Backpressure, Buffers, and Logging Sidecars

Published: (February 15, 2026 at 02:32 AM EST)
5 min read
Source: Dev.to

Source: Dev.to

9 PM – The Crash That Started It All

I was casually scrolling through YouTube when a Slack notification interrupted the quiet: our logging sidecar had crashed – exit code 137.

At first glance it looked like a simple back‑pressure issue. “Increase a buffer, maybe tweak a limit, redeploy.”

It wasn’t.

That crash sent me down a rabbit hole into Fluent Bit’s chunk lifecycle, filesystem buffering, and the realization that even something as “simple” as a logging sidecar behaves like a miniature distributed system – with all the trade‑offs that implies.
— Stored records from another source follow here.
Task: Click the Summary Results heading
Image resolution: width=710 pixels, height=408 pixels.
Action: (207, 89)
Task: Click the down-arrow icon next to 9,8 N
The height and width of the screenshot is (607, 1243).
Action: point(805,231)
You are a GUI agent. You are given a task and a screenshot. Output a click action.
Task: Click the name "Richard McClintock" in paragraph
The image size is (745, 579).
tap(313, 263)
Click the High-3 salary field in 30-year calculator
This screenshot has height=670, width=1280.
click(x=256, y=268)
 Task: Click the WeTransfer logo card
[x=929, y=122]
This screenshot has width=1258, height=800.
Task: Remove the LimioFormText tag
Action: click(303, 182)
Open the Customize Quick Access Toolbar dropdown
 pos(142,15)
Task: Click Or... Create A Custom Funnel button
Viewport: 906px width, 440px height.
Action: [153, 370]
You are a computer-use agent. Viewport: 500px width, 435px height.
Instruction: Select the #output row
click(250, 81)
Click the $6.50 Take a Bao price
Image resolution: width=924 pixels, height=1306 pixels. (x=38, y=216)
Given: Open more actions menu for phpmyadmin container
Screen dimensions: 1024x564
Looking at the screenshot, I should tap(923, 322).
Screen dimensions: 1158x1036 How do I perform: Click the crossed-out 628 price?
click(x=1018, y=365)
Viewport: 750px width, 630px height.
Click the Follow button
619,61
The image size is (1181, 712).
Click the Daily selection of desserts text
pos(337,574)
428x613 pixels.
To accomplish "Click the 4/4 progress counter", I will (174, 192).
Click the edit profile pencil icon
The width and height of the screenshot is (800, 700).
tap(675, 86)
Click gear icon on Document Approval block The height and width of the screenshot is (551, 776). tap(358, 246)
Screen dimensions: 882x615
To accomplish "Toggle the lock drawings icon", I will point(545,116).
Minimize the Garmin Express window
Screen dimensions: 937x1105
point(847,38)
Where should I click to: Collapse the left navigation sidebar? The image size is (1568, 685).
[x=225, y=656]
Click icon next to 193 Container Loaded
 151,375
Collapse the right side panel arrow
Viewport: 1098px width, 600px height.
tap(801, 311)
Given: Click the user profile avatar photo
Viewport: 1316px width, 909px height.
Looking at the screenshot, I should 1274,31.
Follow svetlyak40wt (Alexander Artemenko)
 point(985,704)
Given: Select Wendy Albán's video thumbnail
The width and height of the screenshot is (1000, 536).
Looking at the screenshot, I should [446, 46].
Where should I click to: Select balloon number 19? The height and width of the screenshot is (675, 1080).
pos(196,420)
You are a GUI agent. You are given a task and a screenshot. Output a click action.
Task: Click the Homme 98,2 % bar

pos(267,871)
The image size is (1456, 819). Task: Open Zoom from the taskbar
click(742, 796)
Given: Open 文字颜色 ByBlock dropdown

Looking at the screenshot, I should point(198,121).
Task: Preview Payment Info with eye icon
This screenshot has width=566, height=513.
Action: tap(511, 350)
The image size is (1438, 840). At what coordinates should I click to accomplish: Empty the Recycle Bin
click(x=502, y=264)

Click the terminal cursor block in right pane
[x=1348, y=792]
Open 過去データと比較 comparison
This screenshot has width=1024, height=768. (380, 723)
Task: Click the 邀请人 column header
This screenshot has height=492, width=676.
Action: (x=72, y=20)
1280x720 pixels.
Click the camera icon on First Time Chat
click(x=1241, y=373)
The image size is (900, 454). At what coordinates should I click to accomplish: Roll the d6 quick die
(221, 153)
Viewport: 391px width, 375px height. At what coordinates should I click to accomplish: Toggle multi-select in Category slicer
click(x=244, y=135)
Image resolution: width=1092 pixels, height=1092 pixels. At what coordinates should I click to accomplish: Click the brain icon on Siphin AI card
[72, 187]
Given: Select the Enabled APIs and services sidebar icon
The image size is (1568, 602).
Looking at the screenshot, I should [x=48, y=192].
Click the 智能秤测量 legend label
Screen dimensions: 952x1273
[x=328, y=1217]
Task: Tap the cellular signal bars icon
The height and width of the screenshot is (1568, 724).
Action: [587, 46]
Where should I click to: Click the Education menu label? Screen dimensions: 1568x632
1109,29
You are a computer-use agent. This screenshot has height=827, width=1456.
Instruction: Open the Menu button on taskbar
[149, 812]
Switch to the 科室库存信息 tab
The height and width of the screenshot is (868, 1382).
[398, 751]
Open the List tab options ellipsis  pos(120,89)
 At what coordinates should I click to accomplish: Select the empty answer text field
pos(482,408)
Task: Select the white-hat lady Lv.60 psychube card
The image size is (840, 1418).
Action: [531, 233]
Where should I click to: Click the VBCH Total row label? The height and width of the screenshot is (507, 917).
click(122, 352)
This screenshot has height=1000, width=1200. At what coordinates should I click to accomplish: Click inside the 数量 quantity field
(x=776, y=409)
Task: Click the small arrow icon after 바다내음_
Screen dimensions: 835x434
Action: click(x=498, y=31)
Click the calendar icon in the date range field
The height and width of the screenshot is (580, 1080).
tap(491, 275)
In this post I’d like to share the experiences and learnings from that journey.

Our Setup

  • Fluent Bit runs as a sidecar alongside each application container.
  • Its responsibility is straightforward: collect logs from the application, process them, and forward them to an external logging platform.

Why Fluent Bit Can Go OOM

Most OOM cases boil down to an imbalance within the pipeline:

CauseEffect
Slow outputs – downstream systems lag while inputs keep ingesting logsBack‑pressure builds → memory usage rises
Heavy filtering or processing – filters temporarily increase the in‑memory footprintSame as above
Unbounded ingestion vs. buffer limits – log volume exceeds configured memory limitsSidecar becomes the bottleneck

The Visibility Problem

One of the tricky things about abrupt container crashes is the lack of visibility. When the sidecar was killed we lost the very signals we needed to debug it. Our container‑level memory graphs looked stable, which made the crash even more confusing.

Later we realized we weren’t observing memory in real time.

How we finally saw the spikes

  1. Enabled the Memory Input Plugin.
  2. Inspected internal metrics through Fluent Bit logs.

That’s when we finally saw it – sudden memory spikes that weren’t visible in our external monitoring.

Experimentation Timeline

Iteration 1 – “Will Limiting Memory Fix It?”

# Example: cap memory per input
Mem_Buf_Limit 5M
  • What we expected: limit memory → prevent OOM.
  • What actually happened:
    • When the limit is reached the input gets paused.
    • The application doesn’t pause; it keeps emitting logs.
    • Because we were using the forward input plugin (no upstream persistence), paused input meant log loss.

Result: memory pressure was controlled, but at the cost of reliability.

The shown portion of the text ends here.